▶ What this task involves: Reproduce exactly the stretch of lines running from the line with "Given: Click the phrase" to the end of the entries below.

▶ Supplied records:
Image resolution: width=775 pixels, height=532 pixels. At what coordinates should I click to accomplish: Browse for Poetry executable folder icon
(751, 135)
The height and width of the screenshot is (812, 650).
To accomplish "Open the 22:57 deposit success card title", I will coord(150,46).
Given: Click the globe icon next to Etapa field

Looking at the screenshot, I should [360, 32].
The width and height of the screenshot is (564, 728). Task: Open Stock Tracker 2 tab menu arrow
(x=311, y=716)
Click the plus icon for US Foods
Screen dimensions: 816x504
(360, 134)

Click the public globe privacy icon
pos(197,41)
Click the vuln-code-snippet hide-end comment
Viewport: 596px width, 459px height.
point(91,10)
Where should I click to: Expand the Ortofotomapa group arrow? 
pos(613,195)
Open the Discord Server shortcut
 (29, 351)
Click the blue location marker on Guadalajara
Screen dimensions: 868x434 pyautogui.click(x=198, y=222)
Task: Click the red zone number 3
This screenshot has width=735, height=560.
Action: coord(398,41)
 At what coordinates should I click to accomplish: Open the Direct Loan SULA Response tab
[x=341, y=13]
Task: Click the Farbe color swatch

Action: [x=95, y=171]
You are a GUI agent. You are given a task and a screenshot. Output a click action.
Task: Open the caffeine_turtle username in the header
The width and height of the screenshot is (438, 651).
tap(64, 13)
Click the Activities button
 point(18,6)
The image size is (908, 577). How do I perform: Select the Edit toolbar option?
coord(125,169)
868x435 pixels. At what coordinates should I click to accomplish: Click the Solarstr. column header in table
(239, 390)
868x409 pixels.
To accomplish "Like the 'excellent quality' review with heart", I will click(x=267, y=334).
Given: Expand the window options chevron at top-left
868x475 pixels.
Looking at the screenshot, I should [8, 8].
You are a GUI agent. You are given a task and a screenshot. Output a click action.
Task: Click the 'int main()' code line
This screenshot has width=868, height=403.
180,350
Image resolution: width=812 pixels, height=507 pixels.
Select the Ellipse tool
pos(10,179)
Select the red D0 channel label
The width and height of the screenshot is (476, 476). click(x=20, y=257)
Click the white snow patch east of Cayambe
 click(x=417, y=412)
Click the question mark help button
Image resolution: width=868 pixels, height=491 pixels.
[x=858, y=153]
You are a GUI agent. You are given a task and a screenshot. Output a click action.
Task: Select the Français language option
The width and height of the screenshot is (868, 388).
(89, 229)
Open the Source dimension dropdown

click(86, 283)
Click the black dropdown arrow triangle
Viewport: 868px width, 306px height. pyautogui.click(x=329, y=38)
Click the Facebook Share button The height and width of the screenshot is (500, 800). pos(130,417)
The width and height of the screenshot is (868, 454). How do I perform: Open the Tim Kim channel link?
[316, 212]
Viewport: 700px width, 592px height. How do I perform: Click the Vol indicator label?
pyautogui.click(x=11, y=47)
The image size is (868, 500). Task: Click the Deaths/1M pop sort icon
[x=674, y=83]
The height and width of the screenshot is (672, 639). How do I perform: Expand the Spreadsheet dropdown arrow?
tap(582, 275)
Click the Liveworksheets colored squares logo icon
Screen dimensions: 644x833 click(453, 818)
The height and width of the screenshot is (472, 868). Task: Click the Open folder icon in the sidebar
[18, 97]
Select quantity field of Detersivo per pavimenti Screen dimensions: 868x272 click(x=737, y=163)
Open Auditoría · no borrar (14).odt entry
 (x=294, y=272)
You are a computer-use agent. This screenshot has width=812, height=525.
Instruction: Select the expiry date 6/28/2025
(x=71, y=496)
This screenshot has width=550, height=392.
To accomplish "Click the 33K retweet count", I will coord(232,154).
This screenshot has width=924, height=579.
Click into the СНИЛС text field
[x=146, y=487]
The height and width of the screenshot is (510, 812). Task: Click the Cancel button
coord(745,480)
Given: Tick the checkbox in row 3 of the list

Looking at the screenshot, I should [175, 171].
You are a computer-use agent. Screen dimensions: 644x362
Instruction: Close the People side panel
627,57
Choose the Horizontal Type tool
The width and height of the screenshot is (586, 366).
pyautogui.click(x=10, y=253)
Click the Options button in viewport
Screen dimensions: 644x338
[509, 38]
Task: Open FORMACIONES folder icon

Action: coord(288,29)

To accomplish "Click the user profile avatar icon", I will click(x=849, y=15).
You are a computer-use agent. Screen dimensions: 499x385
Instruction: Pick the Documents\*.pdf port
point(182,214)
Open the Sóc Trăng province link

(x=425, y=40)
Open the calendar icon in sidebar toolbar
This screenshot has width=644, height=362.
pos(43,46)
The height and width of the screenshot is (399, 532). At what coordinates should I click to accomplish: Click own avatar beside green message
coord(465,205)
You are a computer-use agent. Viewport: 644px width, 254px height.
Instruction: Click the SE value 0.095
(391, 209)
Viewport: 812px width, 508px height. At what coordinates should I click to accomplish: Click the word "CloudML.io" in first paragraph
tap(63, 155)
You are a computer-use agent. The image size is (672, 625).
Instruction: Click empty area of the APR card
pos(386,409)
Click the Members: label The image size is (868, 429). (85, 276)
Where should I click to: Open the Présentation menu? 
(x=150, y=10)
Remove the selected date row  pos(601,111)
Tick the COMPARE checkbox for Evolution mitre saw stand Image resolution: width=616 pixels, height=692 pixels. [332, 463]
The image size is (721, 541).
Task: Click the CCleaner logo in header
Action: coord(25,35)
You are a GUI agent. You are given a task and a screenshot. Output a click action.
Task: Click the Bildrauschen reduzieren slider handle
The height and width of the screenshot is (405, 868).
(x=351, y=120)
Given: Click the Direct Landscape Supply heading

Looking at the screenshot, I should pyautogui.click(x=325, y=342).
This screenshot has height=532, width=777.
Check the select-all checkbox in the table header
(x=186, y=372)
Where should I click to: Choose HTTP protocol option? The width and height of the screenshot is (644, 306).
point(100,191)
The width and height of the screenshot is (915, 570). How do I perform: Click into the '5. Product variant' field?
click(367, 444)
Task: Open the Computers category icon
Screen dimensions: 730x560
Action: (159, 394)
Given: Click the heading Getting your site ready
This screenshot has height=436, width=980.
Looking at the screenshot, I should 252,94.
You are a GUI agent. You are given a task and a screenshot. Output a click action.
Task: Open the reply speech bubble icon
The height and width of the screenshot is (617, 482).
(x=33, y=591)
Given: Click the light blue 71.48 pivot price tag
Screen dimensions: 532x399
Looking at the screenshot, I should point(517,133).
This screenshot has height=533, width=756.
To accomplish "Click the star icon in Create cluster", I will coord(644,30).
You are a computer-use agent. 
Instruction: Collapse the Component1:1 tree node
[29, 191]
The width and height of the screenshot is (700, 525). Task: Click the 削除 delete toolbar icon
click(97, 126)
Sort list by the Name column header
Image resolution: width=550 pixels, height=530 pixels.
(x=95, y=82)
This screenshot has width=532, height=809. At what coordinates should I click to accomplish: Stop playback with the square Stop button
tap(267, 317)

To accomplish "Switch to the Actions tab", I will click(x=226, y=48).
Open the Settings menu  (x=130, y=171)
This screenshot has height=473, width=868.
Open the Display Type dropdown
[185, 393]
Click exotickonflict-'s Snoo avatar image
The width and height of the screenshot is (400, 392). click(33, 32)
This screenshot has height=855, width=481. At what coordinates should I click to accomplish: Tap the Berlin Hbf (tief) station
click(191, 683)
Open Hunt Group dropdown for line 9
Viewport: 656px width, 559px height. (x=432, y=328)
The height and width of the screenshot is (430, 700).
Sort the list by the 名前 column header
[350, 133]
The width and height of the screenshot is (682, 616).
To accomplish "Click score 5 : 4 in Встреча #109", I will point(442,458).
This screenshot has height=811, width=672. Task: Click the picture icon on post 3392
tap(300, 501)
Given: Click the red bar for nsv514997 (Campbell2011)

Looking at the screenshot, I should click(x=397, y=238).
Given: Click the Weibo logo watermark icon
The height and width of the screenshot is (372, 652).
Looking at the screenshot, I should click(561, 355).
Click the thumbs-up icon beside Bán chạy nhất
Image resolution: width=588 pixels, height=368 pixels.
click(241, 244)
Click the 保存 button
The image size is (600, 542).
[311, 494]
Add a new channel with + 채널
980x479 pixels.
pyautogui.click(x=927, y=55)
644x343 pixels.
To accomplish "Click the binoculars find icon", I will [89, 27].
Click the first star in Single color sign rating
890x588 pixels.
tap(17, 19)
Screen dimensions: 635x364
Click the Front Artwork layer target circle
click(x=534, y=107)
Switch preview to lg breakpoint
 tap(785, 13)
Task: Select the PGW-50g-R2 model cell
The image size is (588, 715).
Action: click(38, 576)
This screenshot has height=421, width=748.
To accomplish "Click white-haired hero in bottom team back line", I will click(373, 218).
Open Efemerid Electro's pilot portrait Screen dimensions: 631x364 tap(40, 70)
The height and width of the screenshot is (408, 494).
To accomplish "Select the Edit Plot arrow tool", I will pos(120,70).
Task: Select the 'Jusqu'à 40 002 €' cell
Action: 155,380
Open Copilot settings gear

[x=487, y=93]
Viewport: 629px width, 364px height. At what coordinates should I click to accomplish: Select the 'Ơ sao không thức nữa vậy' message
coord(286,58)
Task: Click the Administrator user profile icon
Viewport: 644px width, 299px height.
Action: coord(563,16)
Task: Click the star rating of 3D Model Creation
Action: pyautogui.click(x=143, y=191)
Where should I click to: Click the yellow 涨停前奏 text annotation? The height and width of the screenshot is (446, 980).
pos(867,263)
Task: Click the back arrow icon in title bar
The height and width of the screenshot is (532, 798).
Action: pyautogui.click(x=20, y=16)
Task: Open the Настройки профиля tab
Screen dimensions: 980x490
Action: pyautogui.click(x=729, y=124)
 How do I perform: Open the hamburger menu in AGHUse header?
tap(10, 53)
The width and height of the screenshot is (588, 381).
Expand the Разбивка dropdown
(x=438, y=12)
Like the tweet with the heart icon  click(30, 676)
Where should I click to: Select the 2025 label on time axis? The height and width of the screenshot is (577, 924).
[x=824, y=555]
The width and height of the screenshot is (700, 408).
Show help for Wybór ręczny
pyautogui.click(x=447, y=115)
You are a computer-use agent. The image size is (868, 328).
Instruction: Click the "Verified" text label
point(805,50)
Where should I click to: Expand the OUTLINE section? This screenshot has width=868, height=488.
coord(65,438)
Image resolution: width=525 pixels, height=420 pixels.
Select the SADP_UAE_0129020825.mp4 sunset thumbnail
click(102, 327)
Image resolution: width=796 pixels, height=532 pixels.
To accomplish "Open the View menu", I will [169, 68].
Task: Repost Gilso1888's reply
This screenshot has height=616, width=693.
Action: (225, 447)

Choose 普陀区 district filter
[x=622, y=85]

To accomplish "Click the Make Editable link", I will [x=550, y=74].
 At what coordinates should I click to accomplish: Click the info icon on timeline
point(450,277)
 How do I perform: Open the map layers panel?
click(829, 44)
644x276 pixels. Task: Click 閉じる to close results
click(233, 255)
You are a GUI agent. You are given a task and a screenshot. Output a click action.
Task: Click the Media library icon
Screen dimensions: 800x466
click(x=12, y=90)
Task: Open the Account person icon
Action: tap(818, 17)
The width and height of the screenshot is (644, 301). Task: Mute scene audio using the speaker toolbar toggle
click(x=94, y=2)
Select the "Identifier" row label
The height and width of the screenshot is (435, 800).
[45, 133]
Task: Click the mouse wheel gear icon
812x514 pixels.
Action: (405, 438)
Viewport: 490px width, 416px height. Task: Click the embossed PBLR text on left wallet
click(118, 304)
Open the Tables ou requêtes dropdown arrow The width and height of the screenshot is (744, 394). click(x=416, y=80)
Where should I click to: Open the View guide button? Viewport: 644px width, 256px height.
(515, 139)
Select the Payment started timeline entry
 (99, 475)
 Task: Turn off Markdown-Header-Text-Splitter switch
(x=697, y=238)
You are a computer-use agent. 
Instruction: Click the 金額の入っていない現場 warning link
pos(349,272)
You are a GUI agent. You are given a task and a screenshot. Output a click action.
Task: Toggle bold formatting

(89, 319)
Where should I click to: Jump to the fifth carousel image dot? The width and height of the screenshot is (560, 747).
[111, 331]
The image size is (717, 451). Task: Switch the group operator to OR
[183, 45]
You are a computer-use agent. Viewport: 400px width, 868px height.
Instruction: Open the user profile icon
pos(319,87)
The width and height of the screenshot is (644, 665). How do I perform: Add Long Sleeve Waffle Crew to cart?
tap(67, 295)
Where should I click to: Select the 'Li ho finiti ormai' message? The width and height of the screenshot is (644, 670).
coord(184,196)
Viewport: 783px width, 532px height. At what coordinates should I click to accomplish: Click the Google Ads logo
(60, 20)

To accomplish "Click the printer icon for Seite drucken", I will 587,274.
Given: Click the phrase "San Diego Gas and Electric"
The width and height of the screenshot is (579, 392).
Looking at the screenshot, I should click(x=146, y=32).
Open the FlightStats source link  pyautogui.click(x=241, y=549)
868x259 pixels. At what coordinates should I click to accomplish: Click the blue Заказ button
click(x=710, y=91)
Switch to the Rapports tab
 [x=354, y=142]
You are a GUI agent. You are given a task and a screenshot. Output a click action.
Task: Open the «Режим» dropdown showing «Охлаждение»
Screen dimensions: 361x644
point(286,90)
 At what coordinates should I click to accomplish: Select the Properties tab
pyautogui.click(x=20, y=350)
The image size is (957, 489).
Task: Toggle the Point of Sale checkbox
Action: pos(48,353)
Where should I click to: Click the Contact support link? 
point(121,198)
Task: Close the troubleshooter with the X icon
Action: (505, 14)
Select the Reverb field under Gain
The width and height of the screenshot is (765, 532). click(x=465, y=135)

▶ Task solution:
Given: Click the phrase "San Diego Gas and Electric"
The width and height of the screenshot is (579, 392).
Looking at the screenshot, I should click(x=146, y=32).
Open the FlightStats source link  pyautogui.click(x=241, y=549)
868x259 pixels. At what coordinates should I click to accomplish: Click the blue Заказ button
click(x=710, y=91)
Switch to the Rapports tab
 [x=354, y=142]
You are a GUI agent. You are given a task and a screenshot. Output a click action.
Task: Open the «Режим» dropdown showing «Охлаждение»
Screen dimensions: 361x644
point(286,90)
 At what coordinates should I click to accomplish: Select the Properties tab
pyautogui.click(x=20, y=350)
The image size is (957, 489).
Task: Toggle the Point of Sale checkbox
Action: pos(48,353)
Where should I click to: Click the Contact support link? 
point(121,198)
Task: Close the troubleshooter with the X icon
Action: (505, 14)
Select the Reverb field under Gain
The width and height of the screenshot is (765, 532). click(x=465, y=135)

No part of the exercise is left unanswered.